At INSA, the students were assessed based on their final work in the project. The first phase was a test phase to make sure that the majority of the students understood the task at hand and have a good comprehension of the different aspects presented during the class. The second and third phases were the ones taken into consideration in their final grade. The following table summarizes the students grades.
|Grade (over 20)||15–16||13–14||10–12|
While most of the students were able to write function contacts as well as loop annotations during class for smaller examples, when it came to the project they had difficulties executing. The students with grades less than 12 had difficulties in writing loop annotations specially with in finding an invariant. Students with grades between 13 and 15 had a good understanding of the level of specification needed but failed to find exactly the key annotations to guide the solvers. Finally, some students have shown quite the potential, they were able in a short amount of time to well execute the knowledge acquired in the class.

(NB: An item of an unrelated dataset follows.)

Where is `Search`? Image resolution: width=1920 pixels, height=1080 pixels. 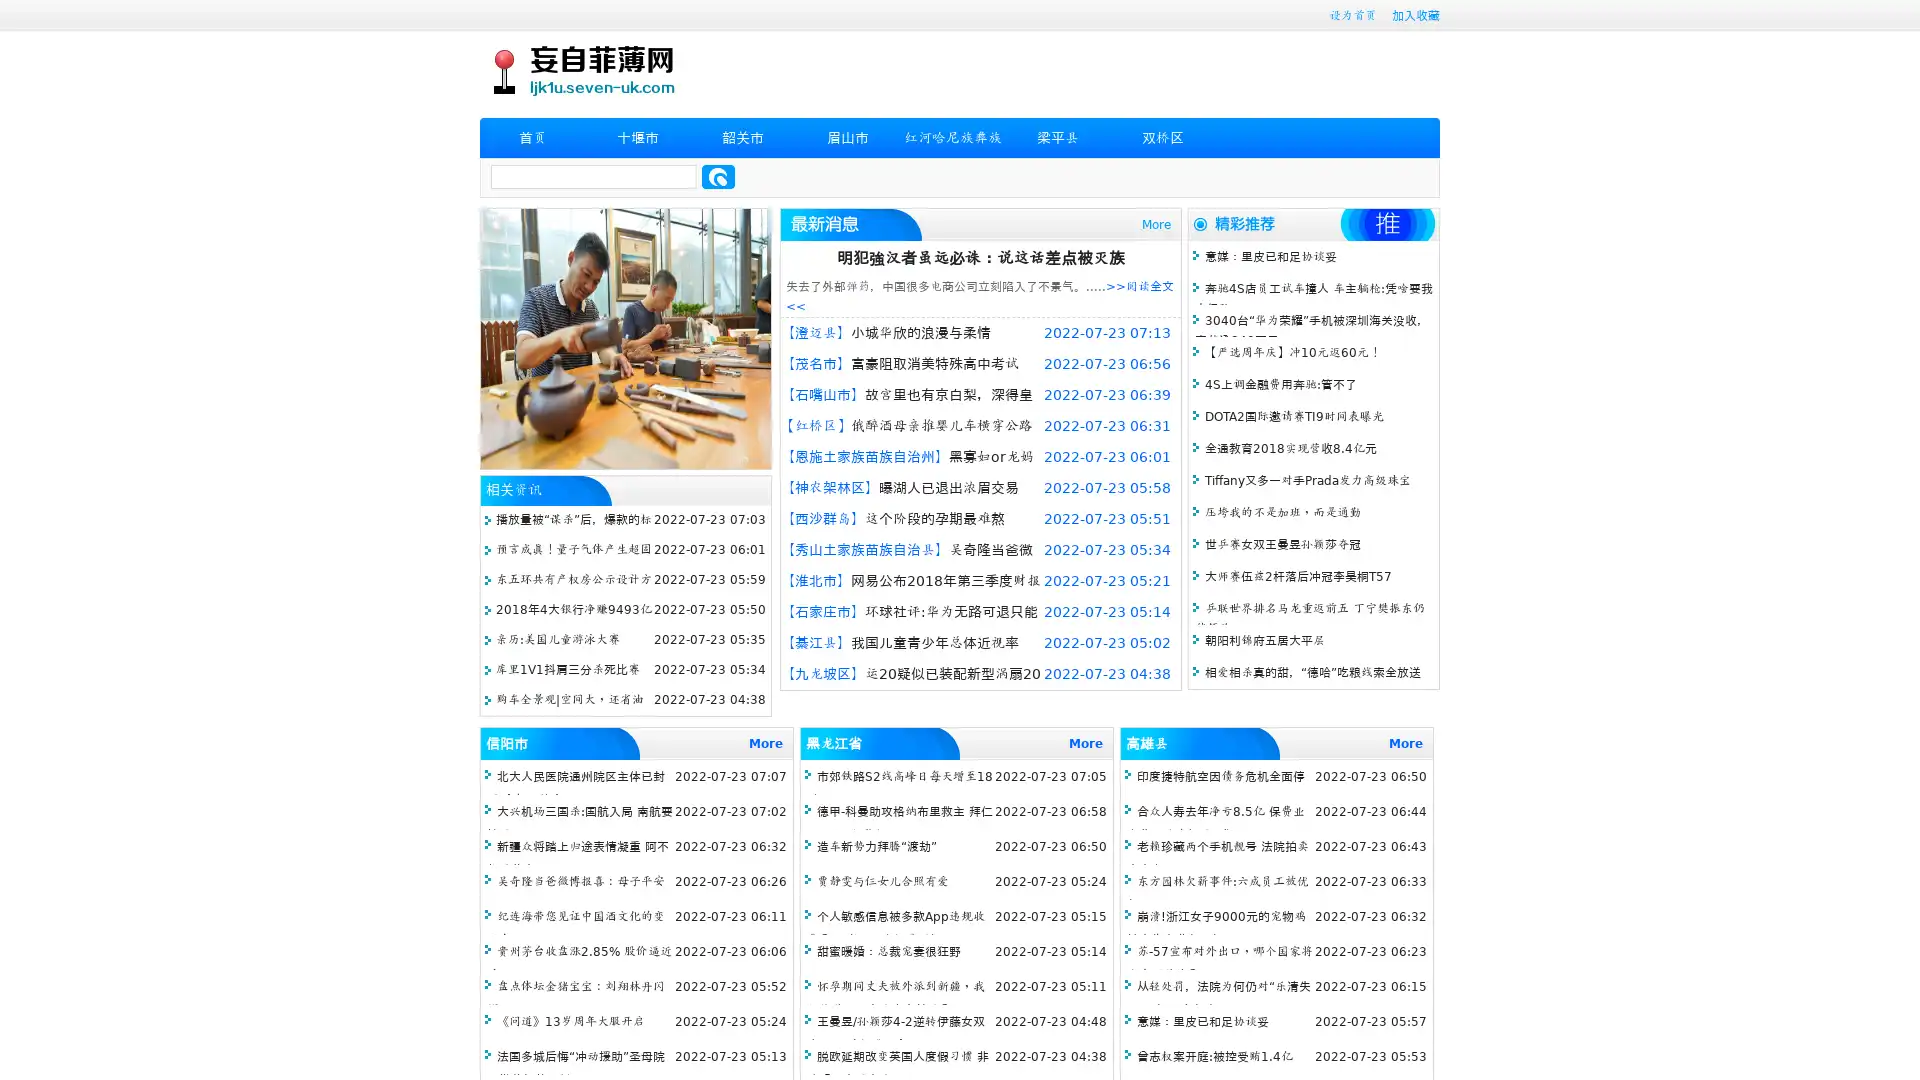
Search is located at coordinates (718, 176).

At NAU, there is a procedure for class evaluation by students: 7 questions with 4 possible responses ranging from strongly disagree (1) to strongly agree (4), and 3 open questions: What suggestions do you have to improve this course? The assignment that most contributed to my learning is. What did you like best about this course? The average score to the 7 questions was 3.5 which denotes a good level of satisfaction. There was not any heavy trend in the answers to open questions, but for the assignment that helped the most: the homework assignments. This is not surprising as these assignments are focused on a few concepts. In-class group exercises were also appreciated.
Suggestions for improvements were often contradictory, for example one student would have liked even more examples while another one would have prefered a focus on concepts. Some comments focused on the last assignment but made it a general comment on the course: in the last phase of the project, the students had to experiment with writing assertions in a function body to guide the SMT solvers. Thwas is not an aspect we exercised a lot in class. For all other concepts and ACSL features, several examples and exercises were presented. One comment was representative of the challenges faces by some students: “have an assignment that explicitly outlines/teaches mathematical logic such as disjunction, conjunction, proof by induction, and the like.”
There were many aspects the students liked best about this course. The only answer with several (similar) occurrences was: “thinking about the code in a different way”.
5 Conclusion and Related Work
In [2019:FMTea:Leo], Creuse et al. present a course on formal methods that focuses on deductive verification through Frama-C and SPARK. This course was aimed at students with no strong background in computer science. In their paper, Creuse et al. detail two experiments made at ISAESUPAERO in an engineering program focusing on aerospace industry. Blazy presents an initiation course to formal methods in [2019:FMTea:Blazy]. She presents her approach and methodology in teaching deductive verification using the Why3 platform. This course was aimed at third-year students at the University of Rennes 1 in France.
Our, rather successful, approach is a hands-on approach using Frama-C, for fourth-year students. In addition to the important concepts of deductive verification, pre- and post-conditions, loop invariants and variants, the students experienced by themselves that it is possible in practice to formally specify and verify real-world C programs using a tool.